Entries drawn from a collection
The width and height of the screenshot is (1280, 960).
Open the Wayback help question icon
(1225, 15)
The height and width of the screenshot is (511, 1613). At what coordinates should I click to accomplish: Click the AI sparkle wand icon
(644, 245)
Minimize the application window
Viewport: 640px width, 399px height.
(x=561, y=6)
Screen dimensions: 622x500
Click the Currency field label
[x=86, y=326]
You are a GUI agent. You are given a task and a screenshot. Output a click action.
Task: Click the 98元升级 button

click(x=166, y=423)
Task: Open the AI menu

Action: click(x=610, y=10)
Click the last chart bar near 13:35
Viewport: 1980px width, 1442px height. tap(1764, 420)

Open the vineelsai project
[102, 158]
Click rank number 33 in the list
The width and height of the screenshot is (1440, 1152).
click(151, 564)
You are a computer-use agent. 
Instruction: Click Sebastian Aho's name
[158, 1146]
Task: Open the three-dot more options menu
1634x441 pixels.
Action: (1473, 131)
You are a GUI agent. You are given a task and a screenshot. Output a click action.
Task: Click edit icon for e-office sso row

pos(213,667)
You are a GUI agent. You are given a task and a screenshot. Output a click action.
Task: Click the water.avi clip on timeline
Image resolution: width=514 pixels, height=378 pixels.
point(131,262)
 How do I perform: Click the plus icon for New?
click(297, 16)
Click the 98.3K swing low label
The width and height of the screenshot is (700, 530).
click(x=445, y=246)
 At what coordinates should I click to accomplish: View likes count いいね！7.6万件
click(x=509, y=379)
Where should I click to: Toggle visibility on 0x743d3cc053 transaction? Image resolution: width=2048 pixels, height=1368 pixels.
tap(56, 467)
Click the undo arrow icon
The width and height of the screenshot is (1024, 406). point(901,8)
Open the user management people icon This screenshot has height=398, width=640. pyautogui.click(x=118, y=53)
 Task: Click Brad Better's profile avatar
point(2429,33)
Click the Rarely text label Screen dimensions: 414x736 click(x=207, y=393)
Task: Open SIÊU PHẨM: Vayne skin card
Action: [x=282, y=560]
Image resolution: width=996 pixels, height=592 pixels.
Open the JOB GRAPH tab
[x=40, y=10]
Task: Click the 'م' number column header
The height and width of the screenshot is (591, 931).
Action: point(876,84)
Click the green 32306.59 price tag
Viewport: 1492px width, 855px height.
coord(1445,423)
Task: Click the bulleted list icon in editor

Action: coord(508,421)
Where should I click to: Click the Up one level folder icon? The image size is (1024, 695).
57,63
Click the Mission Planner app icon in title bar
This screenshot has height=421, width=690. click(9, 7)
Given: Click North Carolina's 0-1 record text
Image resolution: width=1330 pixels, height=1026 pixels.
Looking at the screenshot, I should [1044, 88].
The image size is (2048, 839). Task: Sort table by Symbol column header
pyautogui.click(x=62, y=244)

## Short problem:
Retype the stretch of the material from its first line through the line containing "(x=561, y=6)", keeping every line exactly as it appears.

## Complete answer:
The width and height of the screenshot is (1280, 960).
Open the Wayback help question icon
(1225, 15)
The height and width of the screenshot is (511, 1613). At what coordinates should I click to accomplish: Click the AI sparkle wand icon
(644, 245)
Minimize the application window
Viewport: 640px width, 399px height.
(x=561, y=6)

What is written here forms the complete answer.